Так вместе с Беллинсгаузеном мы пробивались сквозь вечные льды к таинственным берегам Антарктиды. С первопроходцем Семеном Дежневым открывали пролив, отделяющий Азию от Северной Америки. С Георгием Седовым шагали по арктической стране ледяного безмолвия к полюсу. И вместе с Миклухо-Маклаем терпеливо искали пути искренней дружбы к недоверчивым жителям зелено-солнечных джунглей Новой Гвинеи.
Пробивались, открывали, шагали, искали пути дружбы. Потому что не как бесстрастный учитель, а как тонкий художник-акварелист рисовал Иван Михайлович известные и неведомые страны. И, рассказывая, добивался, чтобы мы, пускай не воочию, а хотя бы мысленно представляли себе многообразие тамошнего рельефа, горных хребтов, испепеленных жгучим солнцем пустынь, неоглядных прерий, непроходимых джунглей, благодатных долин и полноводных рек всех пяти континентов земного шара. Удивительно ли, что в ту пору и стал я чуть ли не каждую ночь видеть все это не в обычных черно-белых, а в многокрасочных снах. До того отчетливо видел, что протяни руку — и вздрогнешь от холода арктического льда либо вскрикнешь от раскаленного жара песка пустыни.
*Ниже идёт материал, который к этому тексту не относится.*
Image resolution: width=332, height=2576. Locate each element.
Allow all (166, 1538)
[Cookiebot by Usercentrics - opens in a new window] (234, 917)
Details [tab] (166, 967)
Однако стоило Ивану Михайловичу заговорить о людях, населяющих дальние страны, о тамошних аборигенах, как голос его начинал звучать с металлически-гневным оттенком, обычно полуприкрытые тяжелыми веками близорукие глаза распахивались непримиримо и строго, и мы невольно замирали от этой совсем не учительской суровости. Замирали и чувствовали, как сами собой сжимаются кулаки, как учащенно, тугими толчками бьется сердце: так бы и помчался туда, на помощь и на защиту обездоленных и угнетенных!
Мы твердо верили, верили все до единого, что то, о чем рассказывает наш учитель, он когда-то пережил сам и повидал своими глазами!